Fragmento seleccionado:
::::::::::

Guerras justas, guerras injustas y guerras rusas

Foto: DIEGO HERRERA/EP
6/03/2022 - 

A la guerra se va normalmente por interés, pero siempre viene bien tener una narrativa justificativa que permita explicar a la población que todos los sacrificios que normalmente les va a conllevar no sólo valen la pena sino que sirven a intereses superiores incuestionables que todos podemos compartir y de los que enorgullecernos. Por mucho que las más de las veces la construcción de esa narrativa tenga no poco de hipocresía, también presenta alguna ventaja: tener que justificar que el empleo de medios militares responde a imperativos éticos tiende a reducir, al menos en parte, la tentación de resolver todo a cañonazos más o menos consustancial a tener más bombas que el vecino. Algo es algo. 

Con todo, y aunque no conviene alegrarse demasiado pronto ni perder de vista que, casi siempre, estos supuestamente elevados principios morales, en este dominio, tienden a ceder con facilidad frente a consideraciones de puro interés cuando la cosa de verdad se pone interesante, es necesario analizar cuándo entendemos indudablemente justas las guerras.

Así, suele pensarse, al menos en ciertos casos, que es no sólo justo, sino una necesidad moralmente imperiosa, acudir a la guerra en ayuda de quien es injustamente agredido sin que haya provocación previa que lo justifique. Sería el caso, según la narrativa imperante, de lo ocurrido entre Rusia y Ucrania en este inicio de 2022.

::::::::::

Registros de texto y localización de elementos:
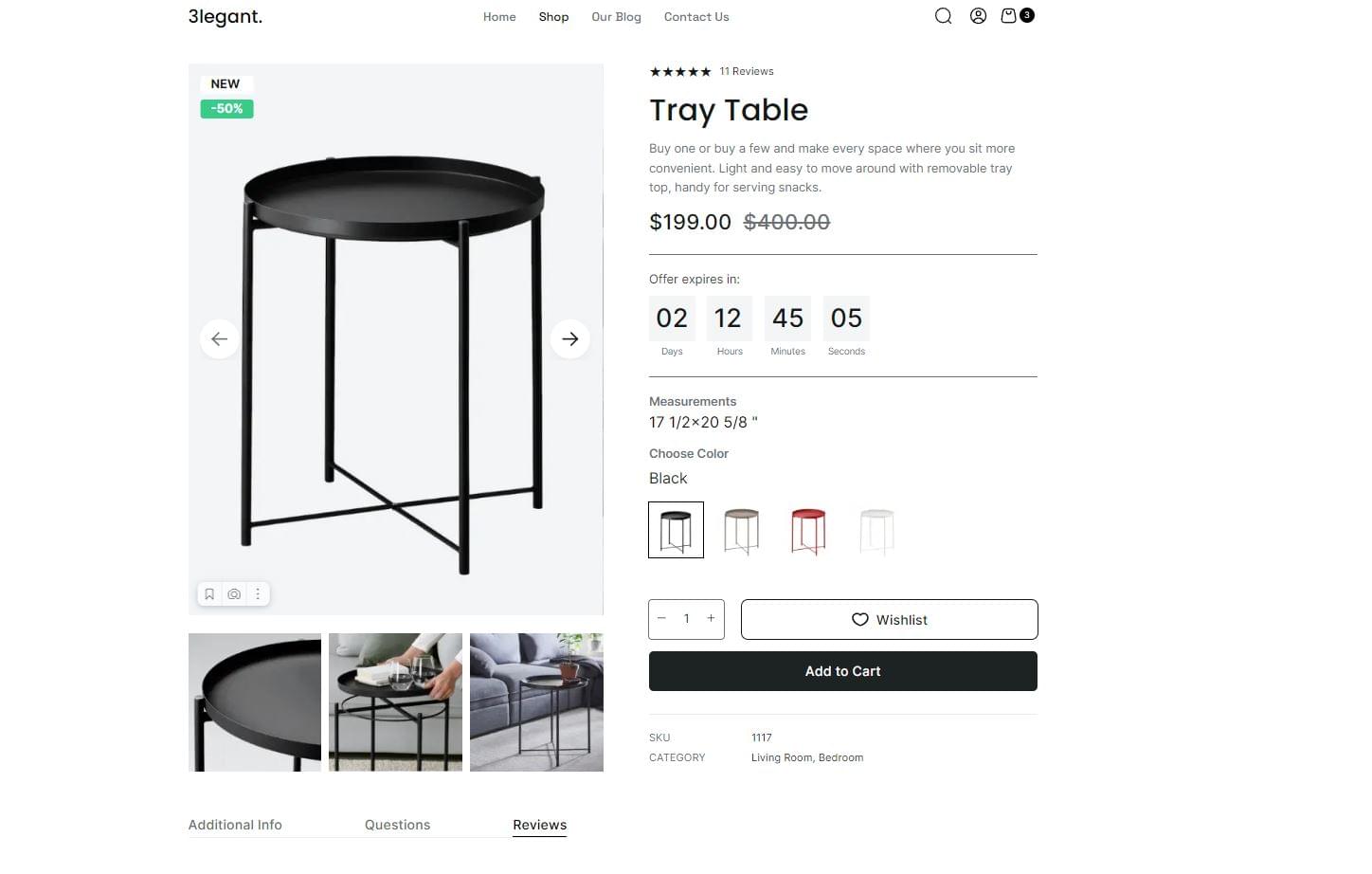The height and width of the screenshot is (874, 1372).
Task: Select the white tray table color
Action: tap(876, 530)
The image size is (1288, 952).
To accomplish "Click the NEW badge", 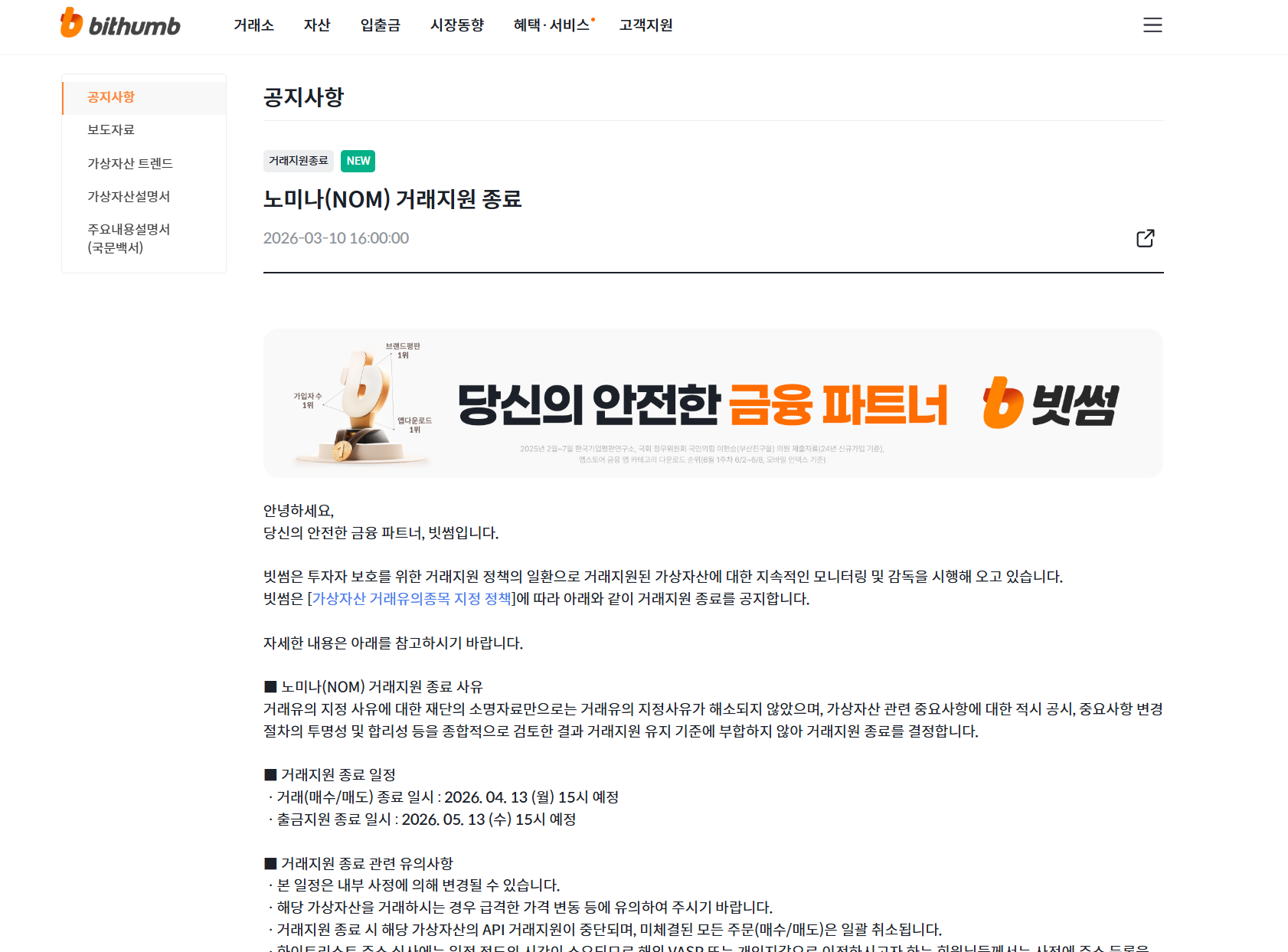I will point(358,161).
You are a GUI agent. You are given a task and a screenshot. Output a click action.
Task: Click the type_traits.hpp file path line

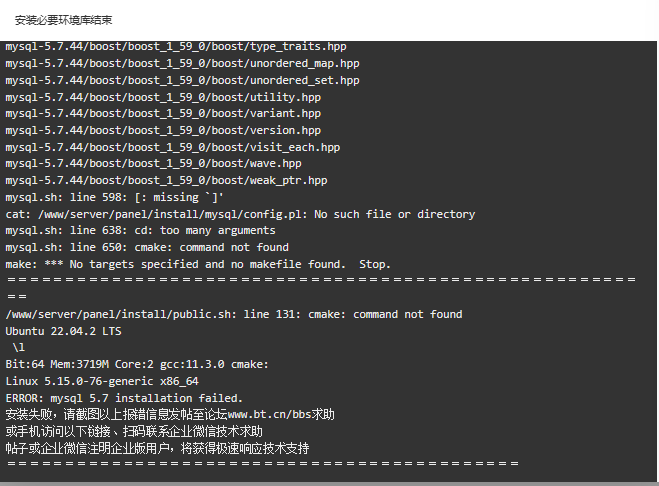176,46
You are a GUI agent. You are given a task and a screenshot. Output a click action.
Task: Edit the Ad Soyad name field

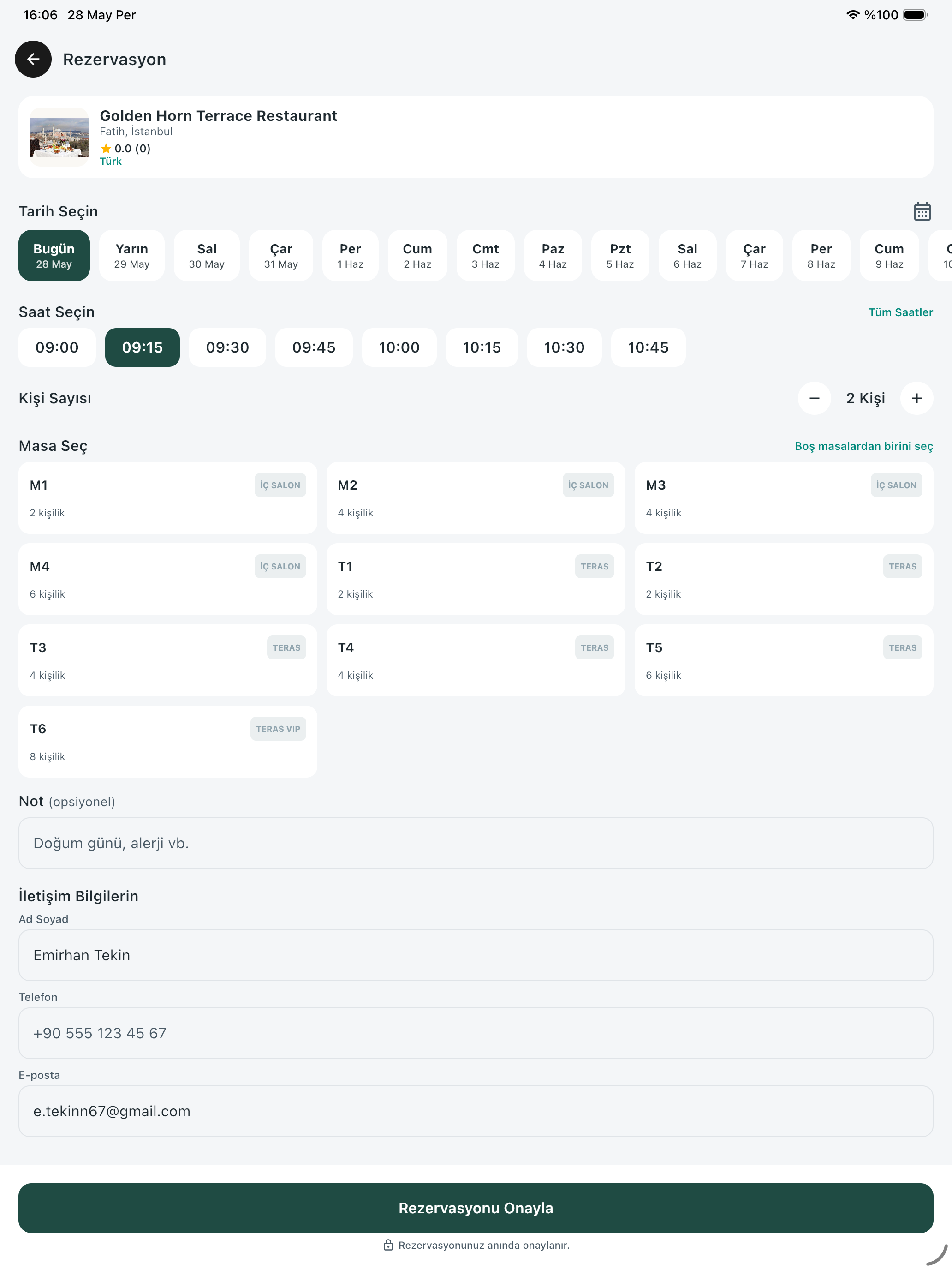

::::::::::

Tareas:
**A.** Indique si cada afirmación concuerda con el texto sobre las guerras justas, respondiendo sí o no y citando literalmente las palabras decisivas: (i) a la guerra se acude normalmente por interés; (ii) tener que justificar éticamente el empleo de medios militares elimina por completo la tentación de resolverlo todo a cañonazos; (iii) el caso de Rusia y Ucrania se sitúa a finales de 2021.
**B.** Según el texto sobre las guerras justas, ¿en qué caso suele pensarse que acudir a la guerra es una necesidad moralmente imperiosa?
**C.** Transcriba el pasaje del texto sobre las guerras justas que comienza en las palabras "Guerras justas, guerras" y termina tras "Algo es algo.".
Las líneas constituyen un material aparte, independiente del texto sobre las guerras justas.

Respuestas por tarea:
**A.**
(i) Sí: «A la guerra se va normalmente por interés».
(ii) No: «tiende a reducir, al menos en parte, la tentación de resolver todo a cañonazos».
(iii) No: «en este inicio de 2022».

**B.** Cuando se acude en ayuda de quien es injustamente agredido sin que haya provocación previa que lo justifique.

**C.**
Guerras justas, guerras injustas y guerras rusas

Foto: DIEGO HERRERA/EP
6/03/2022 - 

A la guerra se va normalmente por interés, pero siempre viene bien tener una narrativa justificativa que permita explicar a la población que todos los sacrificios que normalmente les va a conllevar no sólo valen la pena sino que sirven a intereses superiores incuestionables que todos podemos compartir y de los que enorgullecernos. Por mucho que las más de las veces la construcción de esa narrativa tenga no poco de hipocresía, también presenta alguna ventaja: tener que justificar que el empleo de medios militares responde a imperativos éticos tiende a reducir, al menos en parte, la tentación de resolver todo a cañonazos más o menos consustancial a tener más bombas que el vecino. Algo es algo.